AVAILABLE DATA ▸

*** Begin section ***

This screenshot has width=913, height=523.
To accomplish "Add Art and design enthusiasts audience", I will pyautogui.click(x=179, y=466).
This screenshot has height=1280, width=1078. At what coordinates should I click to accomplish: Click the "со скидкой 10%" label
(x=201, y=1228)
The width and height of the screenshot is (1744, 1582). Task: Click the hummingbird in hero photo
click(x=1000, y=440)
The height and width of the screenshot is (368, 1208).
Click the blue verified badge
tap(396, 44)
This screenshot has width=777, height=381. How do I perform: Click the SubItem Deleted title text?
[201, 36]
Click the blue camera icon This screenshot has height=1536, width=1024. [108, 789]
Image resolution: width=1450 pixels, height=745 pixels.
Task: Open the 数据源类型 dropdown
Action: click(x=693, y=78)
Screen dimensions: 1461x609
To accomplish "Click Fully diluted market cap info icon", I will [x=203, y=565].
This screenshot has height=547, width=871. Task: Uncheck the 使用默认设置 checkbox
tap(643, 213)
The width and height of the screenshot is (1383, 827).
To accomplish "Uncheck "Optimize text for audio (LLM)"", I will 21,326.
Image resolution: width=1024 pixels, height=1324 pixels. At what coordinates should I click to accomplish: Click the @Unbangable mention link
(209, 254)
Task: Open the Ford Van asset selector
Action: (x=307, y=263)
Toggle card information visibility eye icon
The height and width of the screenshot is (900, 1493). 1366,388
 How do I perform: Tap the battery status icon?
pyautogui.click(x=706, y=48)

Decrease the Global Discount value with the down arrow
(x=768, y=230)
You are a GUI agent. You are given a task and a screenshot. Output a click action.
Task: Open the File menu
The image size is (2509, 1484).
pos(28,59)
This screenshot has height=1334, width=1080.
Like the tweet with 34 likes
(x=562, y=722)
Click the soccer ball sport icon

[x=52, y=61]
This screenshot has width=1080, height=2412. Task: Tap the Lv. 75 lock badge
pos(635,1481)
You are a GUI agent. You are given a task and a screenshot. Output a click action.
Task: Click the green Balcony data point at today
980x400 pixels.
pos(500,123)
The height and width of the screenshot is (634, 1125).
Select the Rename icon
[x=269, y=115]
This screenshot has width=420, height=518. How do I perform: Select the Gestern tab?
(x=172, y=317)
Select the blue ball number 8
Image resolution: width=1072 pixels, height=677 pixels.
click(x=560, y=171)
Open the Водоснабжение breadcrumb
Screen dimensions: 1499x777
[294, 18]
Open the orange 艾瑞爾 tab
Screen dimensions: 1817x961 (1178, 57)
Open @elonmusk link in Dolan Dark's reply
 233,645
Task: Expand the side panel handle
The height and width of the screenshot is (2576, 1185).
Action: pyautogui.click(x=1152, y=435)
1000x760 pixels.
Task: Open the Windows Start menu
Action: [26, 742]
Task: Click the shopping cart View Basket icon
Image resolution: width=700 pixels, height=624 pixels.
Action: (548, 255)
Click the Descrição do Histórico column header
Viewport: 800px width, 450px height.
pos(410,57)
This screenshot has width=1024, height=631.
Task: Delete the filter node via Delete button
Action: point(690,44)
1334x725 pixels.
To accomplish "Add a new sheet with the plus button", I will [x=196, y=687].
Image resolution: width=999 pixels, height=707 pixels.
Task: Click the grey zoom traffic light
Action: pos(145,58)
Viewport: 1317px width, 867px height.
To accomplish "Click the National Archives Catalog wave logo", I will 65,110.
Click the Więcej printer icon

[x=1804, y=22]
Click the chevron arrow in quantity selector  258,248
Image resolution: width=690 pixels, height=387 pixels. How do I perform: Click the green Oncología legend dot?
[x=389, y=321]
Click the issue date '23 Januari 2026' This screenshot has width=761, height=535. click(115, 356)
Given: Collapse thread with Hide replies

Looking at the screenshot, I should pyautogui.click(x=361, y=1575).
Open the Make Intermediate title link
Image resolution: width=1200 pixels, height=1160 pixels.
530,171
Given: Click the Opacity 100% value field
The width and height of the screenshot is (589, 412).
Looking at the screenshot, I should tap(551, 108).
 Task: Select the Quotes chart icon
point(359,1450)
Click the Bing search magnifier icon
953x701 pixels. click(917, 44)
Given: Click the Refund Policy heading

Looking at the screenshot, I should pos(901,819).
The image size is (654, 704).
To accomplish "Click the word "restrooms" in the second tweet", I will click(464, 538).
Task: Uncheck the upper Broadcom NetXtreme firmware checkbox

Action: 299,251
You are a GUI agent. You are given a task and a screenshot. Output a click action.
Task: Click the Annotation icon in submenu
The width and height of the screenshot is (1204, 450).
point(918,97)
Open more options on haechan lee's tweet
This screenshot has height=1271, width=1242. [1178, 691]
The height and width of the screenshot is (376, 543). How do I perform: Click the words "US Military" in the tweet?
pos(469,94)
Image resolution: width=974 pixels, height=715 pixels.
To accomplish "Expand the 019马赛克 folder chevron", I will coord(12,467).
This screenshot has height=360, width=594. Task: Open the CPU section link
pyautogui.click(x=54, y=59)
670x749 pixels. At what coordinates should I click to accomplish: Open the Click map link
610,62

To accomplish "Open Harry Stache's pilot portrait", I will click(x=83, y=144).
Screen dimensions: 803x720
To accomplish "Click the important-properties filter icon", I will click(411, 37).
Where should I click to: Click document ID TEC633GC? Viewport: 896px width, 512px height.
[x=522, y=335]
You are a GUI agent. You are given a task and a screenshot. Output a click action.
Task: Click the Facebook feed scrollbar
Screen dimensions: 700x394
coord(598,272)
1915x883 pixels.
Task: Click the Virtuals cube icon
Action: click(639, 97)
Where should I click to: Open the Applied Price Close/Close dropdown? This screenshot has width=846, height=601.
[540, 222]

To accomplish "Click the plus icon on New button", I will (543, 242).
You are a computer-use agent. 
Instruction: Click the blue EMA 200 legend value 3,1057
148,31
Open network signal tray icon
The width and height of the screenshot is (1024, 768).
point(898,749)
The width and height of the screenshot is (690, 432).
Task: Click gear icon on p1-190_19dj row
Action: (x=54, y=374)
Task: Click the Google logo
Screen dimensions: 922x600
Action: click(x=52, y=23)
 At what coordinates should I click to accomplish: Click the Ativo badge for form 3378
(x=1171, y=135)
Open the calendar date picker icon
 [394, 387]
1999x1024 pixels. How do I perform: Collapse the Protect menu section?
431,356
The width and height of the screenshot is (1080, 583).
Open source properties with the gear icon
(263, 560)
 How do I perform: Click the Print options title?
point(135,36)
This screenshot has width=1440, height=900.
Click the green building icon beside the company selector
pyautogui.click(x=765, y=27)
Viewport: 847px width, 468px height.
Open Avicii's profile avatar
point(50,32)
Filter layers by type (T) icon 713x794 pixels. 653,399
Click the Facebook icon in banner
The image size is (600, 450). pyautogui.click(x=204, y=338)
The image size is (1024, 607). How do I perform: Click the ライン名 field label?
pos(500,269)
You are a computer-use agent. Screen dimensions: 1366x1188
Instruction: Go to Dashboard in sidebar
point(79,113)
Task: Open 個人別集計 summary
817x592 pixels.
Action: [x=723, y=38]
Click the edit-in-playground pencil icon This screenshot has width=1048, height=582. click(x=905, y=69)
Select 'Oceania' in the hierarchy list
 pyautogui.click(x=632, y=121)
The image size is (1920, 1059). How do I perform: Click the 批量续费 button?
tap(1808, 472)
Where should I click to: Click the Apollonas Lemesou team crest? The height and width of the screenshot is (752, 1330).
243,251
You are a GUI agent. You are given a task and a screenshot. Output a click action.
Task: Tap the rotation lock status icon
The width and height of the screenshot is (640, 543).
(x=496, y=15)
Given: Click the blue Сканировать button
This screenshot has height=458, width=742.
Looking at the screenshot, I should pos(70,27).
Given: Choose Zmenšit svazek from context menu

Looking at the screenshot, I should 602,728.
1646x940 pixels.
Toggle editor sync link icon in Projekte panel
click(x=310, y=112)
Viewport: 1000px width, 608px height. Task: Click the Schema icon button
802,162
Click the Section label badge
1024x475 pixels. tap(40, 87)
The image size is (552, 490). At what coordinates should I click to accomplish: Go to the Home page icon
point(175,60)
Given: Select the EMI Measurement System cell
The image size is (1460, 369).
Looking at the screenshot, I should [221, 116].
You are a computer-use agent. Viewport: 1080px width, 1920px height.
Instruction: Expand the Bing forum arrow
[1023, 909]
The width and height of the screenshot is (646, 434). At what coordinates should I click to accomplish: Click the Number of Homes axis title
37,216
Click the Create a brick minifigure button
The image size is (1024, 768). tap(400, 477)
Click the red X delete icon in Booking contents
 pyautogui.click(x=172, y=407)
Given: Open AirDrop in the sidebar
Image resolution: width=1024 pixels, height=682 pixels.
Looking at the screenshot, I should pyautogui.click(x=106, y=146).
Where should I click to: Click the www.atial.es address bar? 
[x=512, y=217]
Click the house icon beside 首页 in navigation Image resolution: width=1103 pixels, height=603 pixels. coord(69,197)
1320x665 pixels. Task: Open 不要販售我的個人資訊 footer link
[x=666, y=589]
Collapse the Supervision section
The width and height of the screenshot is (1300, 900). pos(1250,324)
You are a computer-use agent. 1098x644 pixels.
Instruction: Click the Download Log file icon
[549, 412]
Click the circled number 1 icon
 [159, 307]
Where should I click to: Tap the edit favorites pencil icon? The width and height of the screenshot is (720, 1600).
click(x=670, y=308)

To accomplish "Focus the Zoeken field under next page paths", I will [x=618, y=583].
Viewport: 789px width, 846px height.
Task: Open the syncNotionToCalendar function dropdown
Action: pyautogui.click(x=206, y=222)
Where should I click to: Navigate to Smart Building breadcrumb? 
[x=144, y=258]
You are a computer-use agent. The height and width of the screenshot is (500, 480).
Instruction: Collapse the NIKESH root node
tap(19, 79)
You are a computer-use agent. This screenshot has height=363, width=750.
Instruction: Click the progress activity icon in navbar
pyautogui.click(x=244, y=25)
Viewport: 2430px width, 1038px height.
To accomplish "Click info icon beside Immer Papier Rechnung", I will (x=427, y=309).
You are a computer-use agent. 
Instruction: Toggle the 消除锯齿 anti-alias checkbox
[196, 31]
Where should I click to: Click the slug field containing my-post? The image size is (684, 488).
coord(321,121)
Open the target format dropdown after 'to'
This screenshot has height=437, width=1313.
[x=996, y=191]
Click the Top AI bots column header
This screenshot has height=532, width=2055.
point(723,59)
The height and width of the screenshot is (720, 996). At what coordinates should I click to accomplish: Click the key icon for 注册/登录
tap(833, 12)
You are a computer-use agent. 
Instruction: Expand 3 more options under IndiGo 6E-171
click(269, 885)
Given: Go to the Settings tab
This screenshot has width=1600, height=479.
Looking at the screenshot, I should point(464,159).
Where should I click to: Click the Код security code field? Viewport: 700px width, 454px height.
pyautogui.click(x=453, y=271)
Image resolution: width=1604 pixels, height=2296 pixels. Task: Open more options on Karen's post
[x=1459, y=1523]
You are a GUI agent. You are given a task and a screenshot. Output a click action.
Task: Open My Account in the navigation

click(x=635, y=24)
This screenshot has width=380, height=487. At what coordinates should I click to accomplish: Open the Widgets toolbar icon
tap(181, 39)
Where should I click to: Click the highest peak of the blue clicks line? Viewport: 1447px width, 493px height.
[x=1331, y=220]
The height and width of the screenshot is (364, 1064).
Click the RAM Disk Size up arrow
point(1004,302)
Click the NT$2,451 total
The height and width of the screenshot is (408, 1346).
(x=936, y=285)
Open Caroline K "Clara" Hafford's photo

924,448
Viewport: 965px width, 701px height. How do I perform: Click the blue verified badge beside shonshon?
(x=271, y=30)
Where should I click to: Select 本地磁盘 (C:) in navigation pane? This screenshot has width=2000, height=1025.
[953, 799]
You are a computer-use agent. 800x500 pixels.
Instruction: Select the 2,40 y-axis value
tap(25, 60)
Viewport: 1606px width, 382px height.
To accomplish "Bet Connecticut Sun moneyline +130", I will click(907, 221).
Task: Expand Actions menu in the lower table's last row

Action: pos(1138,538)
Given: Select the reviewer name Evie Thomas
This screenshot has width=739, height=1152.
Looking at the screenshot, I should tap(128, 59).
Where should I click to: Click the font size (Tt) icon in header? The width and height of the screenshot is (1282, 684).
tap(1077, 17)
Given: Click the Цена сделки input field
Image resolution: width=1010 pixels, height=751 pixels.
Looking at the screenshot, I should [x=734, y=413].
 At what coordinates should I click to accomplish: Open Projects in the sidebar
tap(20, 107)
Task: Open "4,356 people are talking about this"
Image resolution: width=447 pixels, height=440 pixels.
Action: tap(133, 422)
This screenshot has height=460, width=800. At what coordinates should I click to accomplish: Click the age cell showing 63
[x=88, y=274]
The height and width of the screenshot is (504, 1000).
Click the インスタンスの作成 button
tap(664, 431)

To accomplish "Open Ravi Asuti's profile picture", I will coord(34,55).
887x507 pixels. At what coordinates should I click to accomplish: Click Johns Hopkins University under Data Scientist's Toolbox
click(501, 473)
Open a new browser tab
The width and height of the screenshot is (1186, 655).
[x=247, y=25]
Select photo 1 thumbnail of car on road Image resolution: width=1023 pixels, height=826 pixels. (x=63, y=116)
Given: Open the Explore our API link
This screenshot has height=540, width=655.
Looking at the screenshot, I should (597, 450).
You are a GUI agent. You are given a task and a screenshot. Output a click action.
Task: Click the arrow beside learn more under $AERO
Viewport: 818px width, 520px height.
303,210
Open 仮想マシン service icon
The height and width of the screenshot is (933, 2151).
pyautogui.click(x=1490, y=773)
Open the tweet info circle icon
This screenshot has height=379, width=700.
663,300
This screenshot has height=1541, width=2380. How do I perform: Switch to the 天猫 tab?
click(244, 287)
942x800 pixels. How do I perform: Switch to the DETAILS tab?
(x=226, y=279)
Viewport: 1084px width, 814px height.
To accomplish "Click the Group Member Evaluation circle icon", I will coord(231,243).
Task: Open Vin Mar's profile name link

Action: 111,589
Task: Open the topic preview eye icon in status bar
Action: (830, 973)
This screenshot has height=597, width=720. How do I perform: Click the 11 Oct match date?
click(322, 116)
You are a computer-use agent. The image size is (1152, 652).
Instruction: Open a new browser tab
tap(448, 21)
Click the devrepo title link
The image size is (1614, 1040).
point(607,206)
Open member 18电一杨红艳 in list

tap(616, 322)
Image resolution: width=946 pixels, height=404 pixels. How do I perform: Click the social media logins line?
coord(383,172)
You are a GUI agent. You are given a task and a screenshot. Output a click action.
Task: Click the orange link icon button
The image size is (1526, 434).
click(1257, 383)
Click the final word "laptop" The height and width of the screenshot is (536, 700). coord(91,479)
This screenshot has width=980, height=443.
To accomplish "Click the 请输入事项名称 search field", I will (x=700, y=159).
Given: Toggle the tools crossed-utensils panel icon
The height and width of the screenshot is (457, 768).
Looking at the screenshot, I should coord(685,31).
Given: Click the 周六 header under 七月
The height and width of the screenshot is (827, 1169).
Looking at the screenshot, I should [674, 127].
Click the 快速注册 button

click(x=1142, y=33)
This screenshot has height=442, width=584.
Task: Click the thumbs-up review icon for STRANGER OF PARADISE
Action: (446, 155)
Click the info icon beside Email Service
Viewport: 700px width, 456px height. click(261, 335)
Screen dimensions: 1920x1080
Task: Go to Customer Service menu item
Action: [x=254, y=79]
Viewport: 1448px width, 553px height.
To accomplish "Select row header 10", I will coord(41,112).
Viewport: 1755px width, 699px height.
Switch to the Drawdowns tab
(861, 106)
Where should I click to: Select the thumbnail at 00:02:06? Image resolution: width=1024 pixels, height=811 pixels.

*** End section ***

WHAT YOU SHOULD DO ▸
Every line from the top of the material through the line containing "The width and height of the screenshot is (1383, 827)." must be transcribed exactly, and no other line may appear.

RESPONSE TO THE EXERCISE ▸
This screenshot has width=913, height=523.
To accomplish "Add Art and design enthusiasts audience", I will pyautogui.click(x=179, y=466).
This screenshot has height=1280, width=1078. At what coordinates should I click to accomplish: Click the "со скидкой 10%" label
(x=201, y=1228)
The width and height of the screenshot is (1744, 1582). Task: Click the hummingbird in hero photo
click(x=1000, y=440)
The height and width of the screenshot is (368, 1208).
Click the blue verified badge
tap(396, 44)
This screenshot has width=777, height=381. How do I perform: Click the SubItem Deleted title text?
[201, 36]
Click the blue camera icon This screenshot has height=1536, width=1024. [108, 789]
Image resolution: width=1450 pixels, height=745 pixels.
Task: Open the 数据源类型 dropdown
Action: click(x=693, y=78)
Screen dimensions: 1461x609
To accomplish "Click Fully diluted market cap info icon", I will [x=203, y=565].
This screenshot has height=547, width=871. Task: Uncheck the 使用默认设置 checkbox
tap(643, 213)
The width and height of the screenshot is (1383, 827).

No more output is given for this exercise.